[Source text Boundary: Start]

Promoting Economic Mobility and Reducing the Wage and Income Gap
Promoting Economic Mobility and Reducing the Wage and Income Gap
The COVID-19 Pandemic has had an enormous impact on low-income Americans. According to a recent report from the Federal Reserve Board, thirty-nine percent of people working in February 2020 with a household income below $40,000, reported a job loss in March due to COVID-19. Further, racism and gender-based discrimination, dating back to the founding of our Nation, continue to make it difficult for minorities and women to secure well-paying jobs. Many feel trapped in poverty, receiving governmental assistance, and/or working multiple minimum wage or low-paying jobs that barely enable them to support their families.
The Nation’s mayors believe the economic security of their residents is essential to the future prosperity and stability of their cities. Unfortunately, the gap between high-income and low-income households continues to grow. Between 2008 and 2018, average inflation-adjusted income increased by 21 percent for the top 5 percent of households by income, while it grew only 1.1 percent for the bottom 20 percent. Mayors call for the President and Congress to:
- Increase the minimum wage and allow adjustments for inflation to enable workers to earn sufficient income to take care of themselves and their families without having to work multiple low-paying jobs.
- Support Universal Basic Income policies and funding to eliminate poverty and income inequality to help ensure sufficient earnings for low-income workers.
- Pass legislation increasing the Earned Income Tax Credit for existing recipients, so that the tax code promotes economic fairness.
- Enact legislation to make permanent the Child Tax Credit to support working families.
- Establish a national child savings account matching program or a “Baby Bonds” program to build financial wealth for low- and moderate-income families.
- Increase funding for financial education programs.
- Cities are urged to review their fines and fees to assess the impact on low and moderate-income individuals and families; eliminate punitive fines and fees; and work with appropriate state and local authorities to restore drivers licenses (if they are suspended for failure to pay certain fines and fees), where appropriate, to individuals in order to encourage entry into the job market.
- Reduce student debt through a mixture of scholarship, repayment, and debt forgiveness
programs, so that more young adults can start their professional lives without an impossible financial burden. - Provide incentives to increase homeownership by increasing assistance for down payment and closing costs through increased funding of the Community Development Block Grant program.

[Source text Boundary: End]
[Provided records Boundary: Start]

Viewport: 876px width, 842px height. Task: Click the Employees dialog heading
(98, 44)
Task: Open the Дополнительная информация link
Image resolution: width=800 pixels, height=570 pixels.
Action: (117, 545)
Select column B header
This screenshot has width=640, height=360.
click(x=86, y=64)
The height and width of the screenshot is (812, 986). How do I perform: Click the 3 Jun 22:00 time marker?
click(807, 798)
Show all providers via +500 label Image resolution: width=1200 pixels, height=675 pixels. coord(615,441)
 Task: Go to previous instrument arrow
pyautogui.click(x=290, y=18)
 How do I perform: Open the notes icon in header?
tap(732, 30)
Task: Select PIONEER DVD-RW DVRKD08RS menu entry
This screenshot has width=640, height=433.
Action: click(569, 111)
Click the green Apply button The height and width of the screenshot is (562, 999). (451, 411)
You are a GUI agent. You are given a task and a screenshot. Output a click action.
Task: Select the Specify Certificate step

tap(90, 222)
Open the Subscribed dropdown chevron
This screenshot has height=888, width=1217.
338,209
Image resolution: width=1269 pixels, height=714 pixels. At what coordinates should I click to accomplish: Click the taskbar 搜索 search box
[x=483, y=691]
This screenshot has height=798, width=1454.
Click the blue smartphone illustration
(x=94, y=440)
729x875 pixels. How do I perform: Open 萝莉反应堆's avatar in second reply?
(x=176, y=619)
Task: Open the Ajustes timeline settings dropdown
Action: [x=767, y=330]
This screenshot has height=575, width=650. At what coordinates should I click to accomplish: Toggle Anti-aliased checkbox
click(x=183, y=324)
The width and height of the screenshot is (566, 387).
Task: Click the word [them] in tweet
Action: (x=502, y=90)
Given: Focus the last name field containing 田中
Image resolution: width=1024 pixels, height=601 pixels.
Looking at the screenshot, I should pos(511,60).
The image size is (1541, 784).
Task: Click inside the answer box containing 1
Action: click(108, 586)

[Provided records Boundary: End]

**Instructions to follow**
Please reproduce the economic mobility text between "- Establish a" and "the job market.", inclusive, substituting "money management courses" for "financial education programs".

**Your response**
- Establish a national child savings account matching program or a “Baby Bonds” program to build financial wealth for low- and moderate-income families.
- Increase funding for money management courses.
- Cities are urged to review their fines and fees to assess the impact on low and moderate-income individuals and families; eliminate punitive fines and fees; and work with appropriate state and local authorities to restore drivers licenses (if they are suspended for failure to pay certain fines and fees), where appropriate, to individuals in order to encourage entry into the job market.